Figure 7. Differential gene expression by expanded clones of islet- antigen reactive CD4+ cells.

A) Genes differentially expressed in islet- antigen reactive CD4+ memory T cells with the most expanded TCRs was determined using a model comprising terms for TCR clonotype frequency and cellular detection rate (31) (https://github.com/linsleyp/Cerosaletti_Linsley). Blue dots, genes differentially expressed with FDR <0.10 (N=62); grey dots, all other genes (N = 5,259 total). Selected immune genes are labeled. Up in T1D-E, genes higher in cells having the most expanded TCRs (including GATA3, CCR4, and IRF4); Down in T1D-E, genes lower in cells having the most expanded TCRs (including IFNG, CD69, and GBP5). B) Significantly interconnected (FDR ≤1.8e-3) PPI networks (32) were found in differentially expressed genes that are preferentially associated with TCR clonotype frequency as defined in (A) (31). Similar interactions were seen in other PPI networks (33). C–E) PCA plots showing PC1 versus PC2 for single cell transcript profiles from islet- antigen reactive CD4+ memory T cells from individual T1D subjects.

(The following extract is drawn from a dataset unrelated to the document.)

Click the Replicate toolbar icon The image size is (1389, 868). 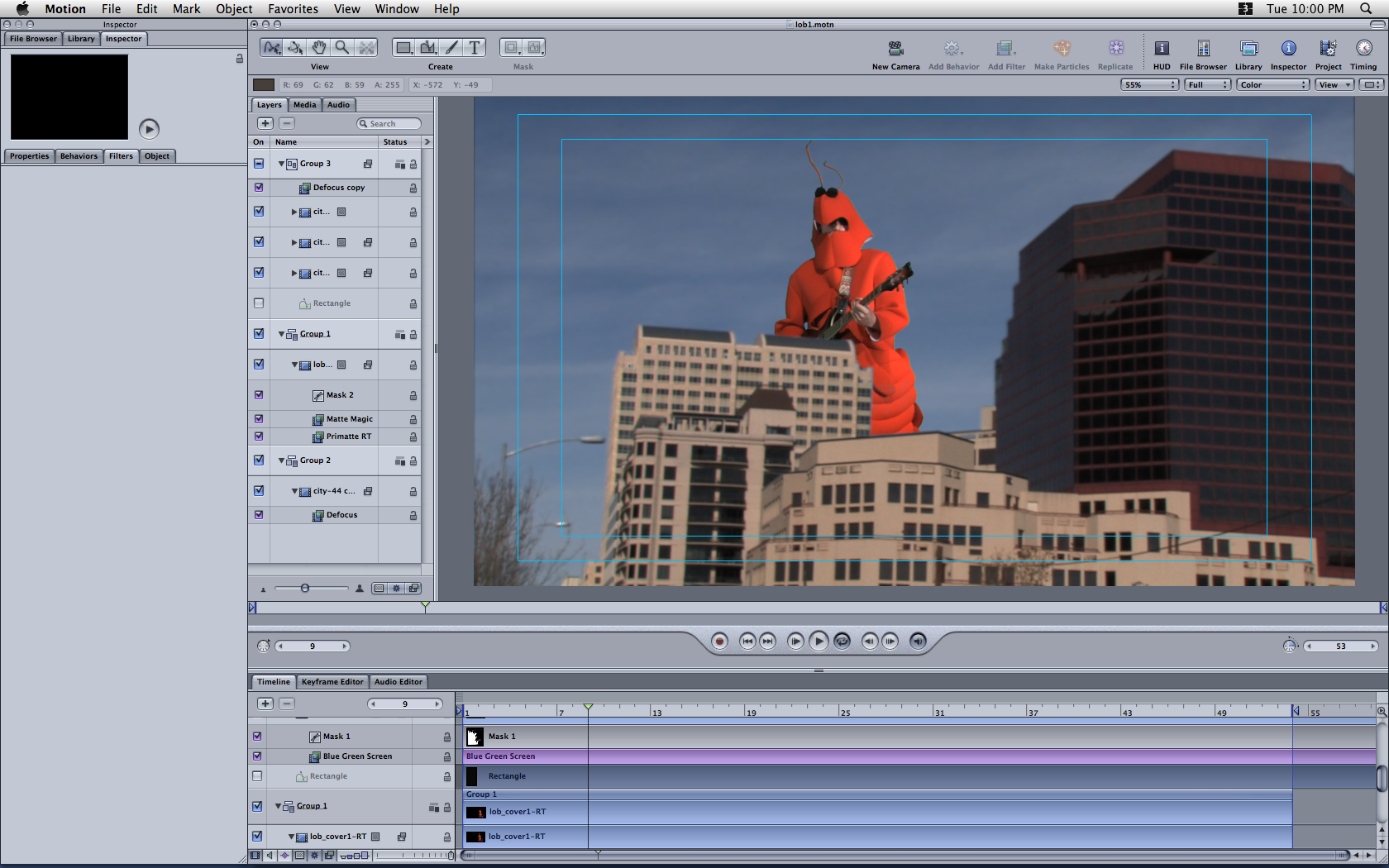[x=1115, y=49]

In each panel, cells from a specified subject are highlighted. Small dots represent individual cells; large dots, centroids for each group; lines, connections between individual cells and centroids; and ellipses, 95% confidence intervals for each group. T1D-E, cells from the specified subject having a rearranged TCR shared with ≥4 cells (orange); T1D-NE, cells from the specified subject having a rearranged TCR shared with <4 cells (green); or others, cells from all other subjects (grey). Biplot vectors show information on expression of individual genes, IFNG and GATA3. Plots summarize the results from 3 T1D patients. 92, 35, and 28 cells were analyzed from T1D2, T1D4, and T1D5, respectively.